そして、問題の解決には個々の持つ「知能」を駆使しますが、普段意識する機会は少ないのではないでしょうか。

知能とは、簡単に言うと「物事を理解したり、判断する力」のこと。
そんな知能は以下の2種類に大別されるといわれています。

・流動性知能
・結晶性知能

一言で説明すると、流動性知能は新しい情報を獲得し処理していく力、結晶性知能は自身の経験や知識から物事を判断する力です。
上記の知能のどちらかが欠けていると、問題解決に時間がかかったり、満足のいく答えが出せなくなってしまいます。

この記事では、以下の内容について説明します。
・流動性知能と結晶性知能について
・加齢で劣化する流動性知能の鍛え方

物事を考える上で、自分に足りない力は何だろう?と疑問に思っている方は是非最後までご覧ください。

◆流動性知能

特徴:新しく獲得した情報を処理する力。集中力、記憶力。
劣化有無:25~30歳がピーク。その後は低下
流動性知能を利用する身近な例:
・新しく買ったスマートフォンの使い方に慣れる。
・得た知見をどのように活用するか考える。

流動性知能は問題解決のために必要な能力の総称です。

流動性知能の大きな特徴は、加齢による劣化が見られる事。
メディアによって記載に差異がありますが、大体25~30歳までがピーク年齢です。その後は劣化を辿り40代でガクッと落ちてしまいます。
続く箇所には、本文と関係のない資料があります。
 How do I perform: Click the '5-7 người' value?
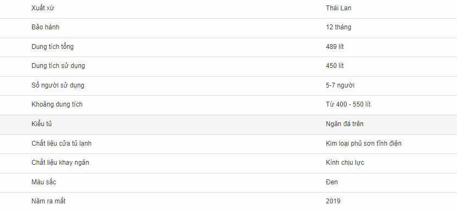(x=340, y=85)
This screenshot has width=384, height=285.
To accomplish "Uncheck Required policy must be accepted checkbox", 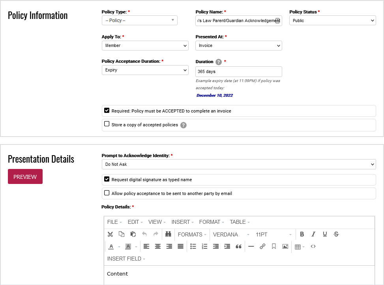I will tap(107, 111).
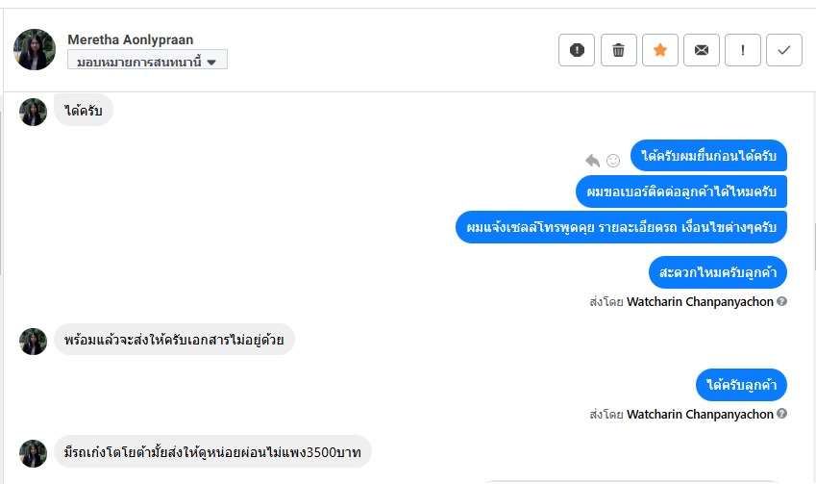Image resolution: width=816 pixels, height=484 pixels.
Task: Click the message mentioning 3500บาท
Action: [212, 451]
年を取ることに抗うことはできないから、知能が落ちていくことをただ指を咥えて見るしかないのでしょうか?そんなことはありません。
流動性知能は鍛えることで伸ばすことができます。その具体的な方法は後述します。

◆結晶性知能

特徴:過去の経験や学習から判断する力
劣化はあるか:加齢による低下はあまり見られない。
身近な例:
・学習から得た専門的な知識
・仕事におけるスキル

結晶性知能は流動性知能と異なり、加齢による劣化はそこまでありません。
自身の経験や知識から最適な解決策を導き出すため、学べば学ぶほど知能が磨かれます。

◆どちらの知能を上げればいいのか?

ここまでの解説から分かる通り、どちらの知能も問題解決のために必要です。
そのため、自分には足りないと思った知能を重点的に伸ばしていくことをお勧めします。

問題の多くは流動性知能、結晶性知能を組み合わせて解決します。
「料理の時短化」する場合を例に挙げると、解決のためにはそれぞれ以下の要素が必要となります。

結晶性知能:レシピの手順、調理器具の使い方
流動性知能:どの手順を改善すれば良いのか把握

調理手順や器具の使い方は経験、知識に基づくもの。
一方で、手順の改善は経験だけでは困難なケースが多くなります。改善点を見つけたとしても、場合によっては新しい調理器具を導入し、使い方を理解する必要もあるでしょう。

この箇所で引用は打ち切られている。